Pixel coordinate grounding data:
*** Block opens ***
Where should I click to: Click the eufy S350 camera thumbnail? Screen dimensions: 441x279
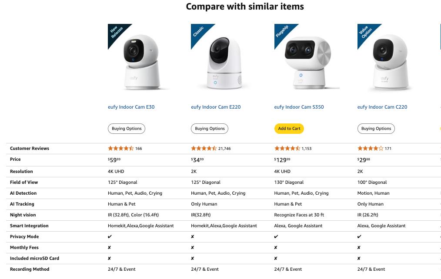tap(307, 61)
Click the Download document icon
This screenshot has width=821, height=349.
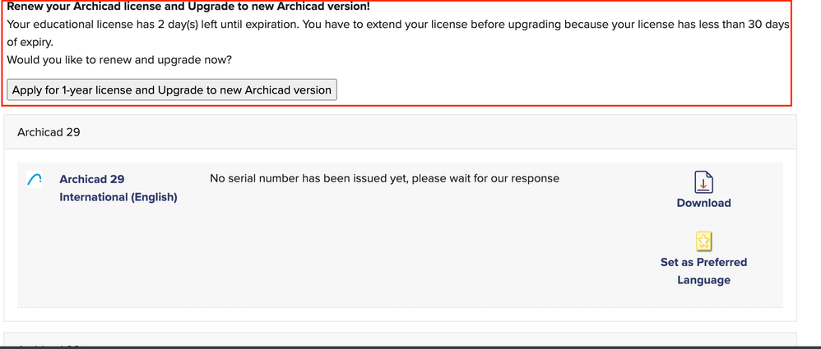click(703, 181)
*** Block closes ***
WHAT YOU ARE ASKED TO DO:
Return the records word for word, leaving every picture out of the copy.

YOUR SOLUTION:
Where should I click to: Click the eufy S350 camera thumbnail? Screen dimensions: 441x279
tap(307, 61)
Click the Download document icon
This screenshot has width=821, height=349.
click(703, 181)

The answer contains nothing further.